徐洪涛：思科设计无边界网络安全环境

Cisco Plus北京站第二日，思科安全顾问徐洪涛介绍了在无边界网络环境下的安全设计理念及方案。

　　徐洪涛指出，传统的边界防护已经不能适用目前位置边界、设备边界、应用边界的变化。无边界企业用户的网络安全目标是正确的人员、正确的终端、正确的时间访问正确的资源。

(图)Cisco Secure X防护云架构的网络

　徐洪涛表示，思科推出的Secure X防护云架构的网络，基于情景感知的可见性和可控性可以有效应对无边界企业面临的威胁与挑战。思科SecureX涵盖全面的网络安全方案，实现在全网范围增强可见性与安全的执行。它提供基于身份、终端状态、位置、设备和时间的动态策略，集成于网络设备进行访问控制。对终端、网络和数据流提供端到端的加密安全连接。保护虚拟化的云数据中心，提供全球智能威胁感知与防御。

单点防御方面，徐洪涛介绍了思科基于情景感知的下一代防火墙技术。通过“5W(who what where when how)”的模式，实现基于身份的策略控制，基于位置感知，实现应用和设备的识别和控制，做到威胁智能感知功能。
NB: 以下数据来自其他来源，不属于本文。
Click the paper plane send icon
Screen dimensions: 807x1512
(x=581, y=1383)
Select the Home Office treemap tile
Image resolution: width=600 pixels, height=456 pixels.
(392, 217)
全网防御方面，做到可信网络接入控制。徐洪涛分享了两个用户场景。

用户场景1——基于用户接入位置的访问授权

·接入位置可以包括：交换机位置、WLC的位置、AP位置

·802.1x或者CWA

·授权策略可以根据NAS-IP-ADDRESS或者calling-station-id来配;

·用PC机连接SSID ISE-open，用户在浏览器输入3.3.3.3，流量被拦截，弹出认证Portal，用户输入用户名/密码;

·当用户名属于是教工组且连接到AP1时(可在WLC查看)用户认证通过后，在控制器上可以看到该用户适用的ACL为intranet，下发的QOS策略为Silver;

·当用户名属于教工组且连接到AP2时，用户认证通过后，在控制器上可以看到该用户适用的ACL为internet_only，下发的QOS策略为Gold;

用户场景2——自有移动终端注册

·用户用一个新终端ipad链接到公司的SSID，ISE-open，用户在浏览器中输入3.3.3.3，流量被拦截，弹出ISE的自注册认证Portal，用户认证后，会在ipad上安装一个含有该设备MAC地址和用户信息的证书;

·Ipad上下载一个profile让用户使用基于EAP-TLS的认证方式;

·当用户再次用已注册终端连接的时候，可以用证书认证，直接被授权访问;

徐洪涛还强调了思科安全移动的解决方案，保证端到端的安全。通过ASA防护墙和可选的IPS模块、WSA实现身份验证与授权、终端安全评估和攻击威胁防御、WEB安全控制功能。